Kaki King @ Dunstan Playhouse, Festival Centre, Adelaide 11/8/2018

Before the show begins, the prop of a guitar held stationary mid-air by two adapted microphone stands is alone on the stage. When the lights dim to signal the commencement of the show, Kaki King appears from backstage dressed in white and wearing white rimmed sunglasses and walking over to the guitar and reaches around it, at once hugging, caressing, and finger picking the instrument. She is entwined, becoming one with the instrument as it possesses her and she inhabits it for the next hour or so.
After the shimmering shoegaze style of the first song, In the Beginning, what at first seems like repeated miss-strums and then scratching at the guitar and on the strings evolves into the almost purely percussive piece, Thought are Born. The next song, Notes and Colours, is a minimal cousin to John Williams’ Cavatina (theme to The Deerhunter). These three songs are examples of the range displayed throughout the performance but even though there are contrasts between one song and the next, they all work as a whole, each piece following on from the other.
Kaki’s own idiosyncratic finger picking and percussive technique has developed after years of drumming in bands before she focused mainly on guitar (she later tell us in conversation that her wish is to be an anonymous drummer in the background of a band set up, and sitting in the dark amongst the dynamic visuals projected on the guitar and above her, she seems to be moving towards achieving this goal).
Projected from the stage in front of her onto the white guitar are streams of dynamic imagery and film, the show being the result of Kaki wanting to do something with light to mirror the intricacies of her performance. She later explains that there was a period of fine tuning in order to adjust the projection mapping onto the guitar to get it to the point we are seeing it as an audience.
When Kaki does intermittently break briefly and allows for applause, she looks around randomly from behind her thick white rimmed sunglasses and cocks her head as though she can almost hear something. It is like she is not only alone on stage but alone in the auditorium.
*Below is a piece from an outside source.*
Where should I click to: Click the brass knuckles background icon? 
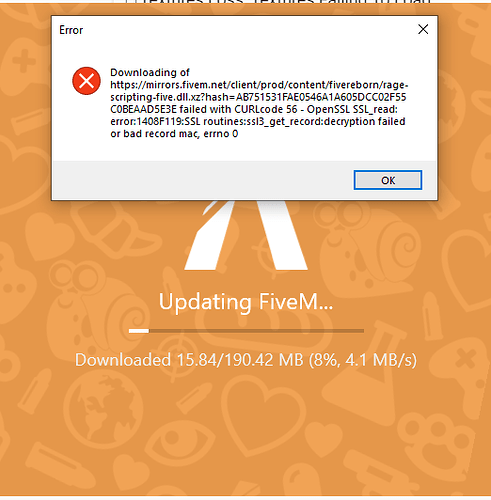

In an abstract way, the show is autobiographical and about her relationship with her chosen instrument, the most unambiguous portion being the odd song out Roaming Guitar during which a short subtitled film is shown with Kaki substituted in the narrative by her awkward, suffering guitar (which she actually credits for (co)writing the show). Although amusing, this tangential sequence does tend to detract and take away from the abstract nature of the rest of the work. This, like Carmine St. from her debut album Everybody Loves You, is one a few adjuncts to the soundtrack album that is performed during the show.
She does not actually break the fourth wall and acknowledge the audience until the end of the show in a sales pitch for the guitar shaped USBs in the foyer followed by a proxy encore during which she demonstrates her Passerelle Bridge developed to transform any guitar into a koto with the added stage prop of a plant called Robert (It took a moment for some in the audience to understand the joke).
In the post show conversation, amongst the discussion of the four year development of the show to where it is now and the equipment used, she reveals that there is a practicality to the sunglasses in that light burst are prevented. She elaborates that the guitar is the character in charge, often taking the lead and she is just following along, stating that she didn’t invent the six string guitar but it invented her. When the guitar demands her to do something, she has to do it. Her passion for the guitar leads her to literally stand on a soapbox (a couch chair) to advocate the importance of having a good instrument to foster and encourage beginner players to continue and persevere. During the conversation when she is asked about her musical tastes, listening patterns and inspiration it is interesting but not surprising that she says she started out wanting to be Stevie Nicks but ended up being Lindsay Buckingham.